I now turn to the criticism of this argument, which I regard as decisive:

“Add to this, that in tracing an eternal success of objects, it seems absurd to enquire for a general cause or first author. How can any thing, that exists from eternity, have a cause, since that relation implies a priority in time and a beginning of existence?” (D.150).

As everyone knows, Hume is adamant that we never understand the powers of objects through which they act as causes of certain effects. Hume is equally adamant that designating an object as a cause, and another as effect, requires seeing objects of those types constantly conjoined. In one respect, constant conjunction assists us by generating the habit or determination of the mind, so that we naturally associate the cause with the effect (this, in the language of the Treatise, is causality as a ‘natural relation’). In so far as causality is viewed as a ‘philosophical relation’ (once again, utilizing the language of the Treatise), the importance of constant conjunction is this: even though we lack any insight into causal power, the constant conjunction between objects convinces us of the causal relevancy of one object to another. The powers of the first object, although unknown, appear to be directed to the production of, or a change in, the second object.

Applying this analysis of the importance of constant conjunction to ascriptions of causality to our discussion, we can understand the full weight of Cleanthes’/ Hume’s criticism in the eighth paragraph of Part 9. The most useful way of developing what I have to say here is to revisit Demea’s argument, at the point at which he seeks to answer the questions: why is there something rather than nothing; and why does this particular succession of causes exist from all eternity rather than some other, or no succession at all?

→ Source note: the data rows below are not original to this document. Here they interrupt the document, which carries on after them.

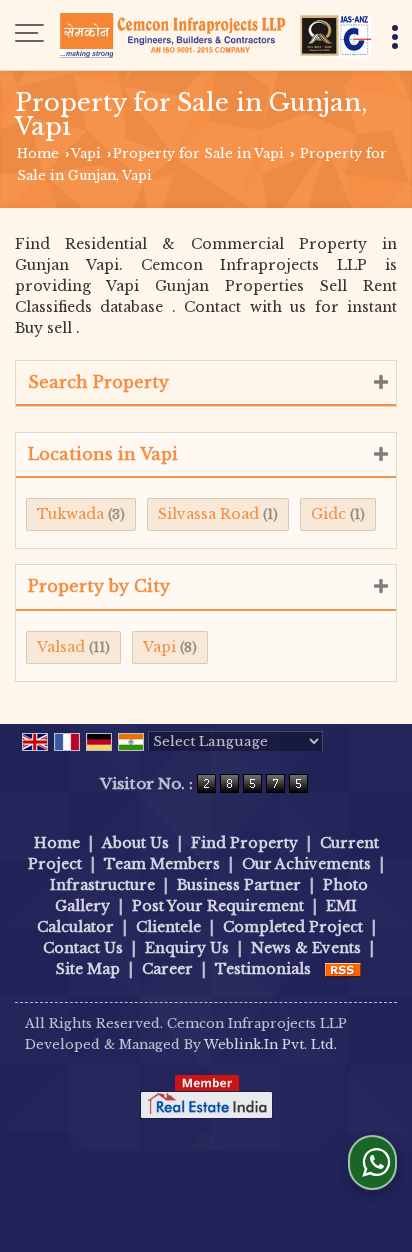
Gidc (328, 514)
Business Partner (239, 885)
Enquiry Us (187, 948)
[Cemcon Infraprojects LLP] (216, 35)
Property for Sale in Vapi (198, 153)
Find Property (244, 843)
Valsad (61, 647)
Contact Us (83, 948)
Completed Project (293, 927)
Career (167, 969)
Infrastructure (102, 885)
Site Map (88, 969)
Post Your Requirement (218, 906)
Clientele (168, 927)
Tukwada (70, 514)
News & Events (306, 948)
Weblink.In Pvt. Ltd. (270, 1044)
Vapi (86, 153)
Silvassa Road (208, 514)
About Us (135, 843)
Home (38, 153)
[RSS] (343, 969)
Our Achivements (306, 864)
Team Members (162, 864)
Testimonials (263, 969)
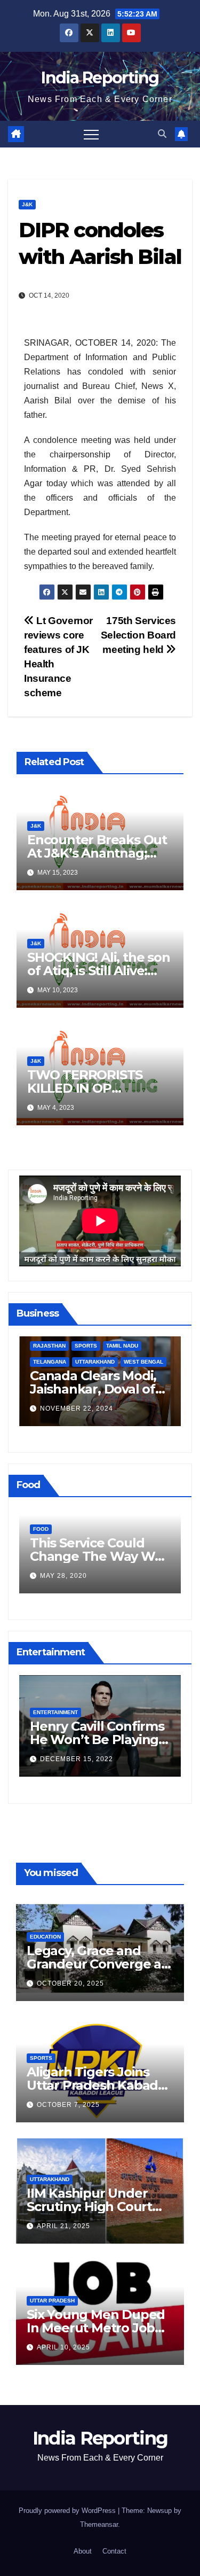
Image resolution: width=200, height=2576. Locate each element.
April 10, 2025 (63, 2347)
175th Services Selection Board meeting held (138, 635)
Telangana (49, 1362)
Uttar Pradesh (52, 2300)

As we have seen in the second paragraph above, Demea offers four possible explanations. The elimination of the first three, he urges, leaves us with the fourth: the only reasonable explanation as to why there is something rather than nothing, and why there is what there is rather than something else, is that a necessarily existent being exists, who is the cause of the world, as we know it.

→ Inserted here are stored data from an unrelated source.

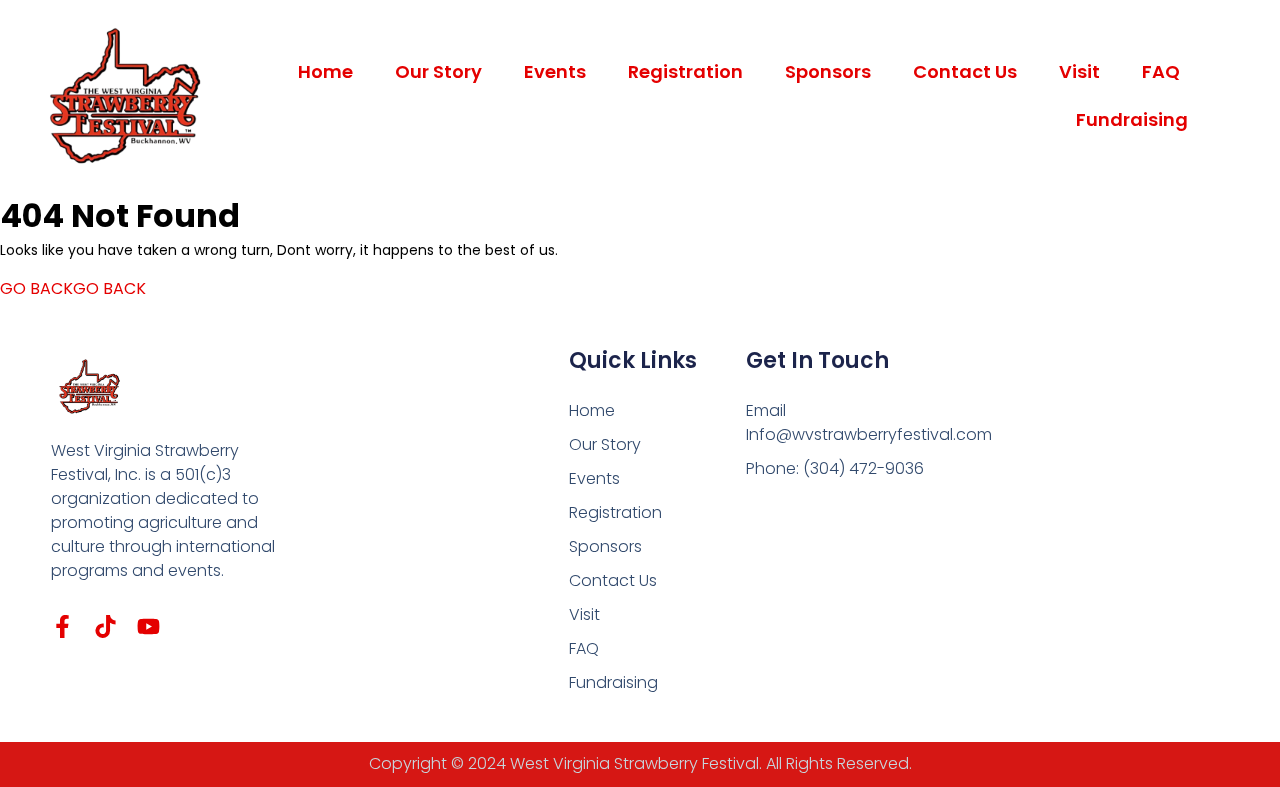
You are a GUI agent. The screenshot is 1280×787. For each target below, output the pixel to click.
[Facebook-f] (62, 626)
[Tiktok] (105, 626)
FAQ (1161, 71)
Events (555, 71)
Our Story (438, 71)
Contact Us (965, 71)
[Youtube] (148, 626)
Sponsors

But this is where Demea errs, given Cleanthes’ criticism in paragraph 8 of Part 9. Given the Cleanthean/ Humean account of causality, establishing a necessarily existent being as the cause of the eternal chain of causes and effects would require the observation of constant conjunction between this being and the causal chain – this is required in order to establish the causal relevancy of the existence of the one to the production and existence of the other. Since this requirement cannot be satisfied, Cleanthes is arguing that we cannot establish that a necessarily existent being is the cause of the eternal chain of causes and effects, even if the chain and its members are contingent, and even if we have eliminated the other three putative causes.

We can develop Cleanthes’ criticism even further. Assume for the moment that we already know (i.e. independently of Demea’s argument) that a necessary being exists, and that the eternal chain of causes is contingent. Following Cleanthes’ criticism in paragraph 8, which focuses on the role of constant conjunction, it would still be impossible for us, using Demea’s premises, to show that one is causally relevant or responsible for the other. Each would exist in a manner which appears to be incompatible with its having been caused. What exists in what we call the world might someday cease to exist, and in this respect, we might be tempted to say that what exists exists contingently. But even if this is true, Cleanthes/ Hume has established that the eternity of the world, at least in terms of its not having had a beginning, prevents us from proving that it was caused to exist. Accordingly, it may be the case that the eternal causal chain of which Demea speaks is contingent and uncaused, or at least from an epistemological point of view, must be so regarded.

Hume holds that his first argument against the Cosmological – Ontological Argument (concerning the non – demonstrability of existential statements) is “entirely decisive”, and he is “willing to rest the entire controversy upon it” (D.149). My point in this blog is that Hume understates the force of subsequent criticisms of this argument, inasmuch as at least one of these additional criticisms is decisive.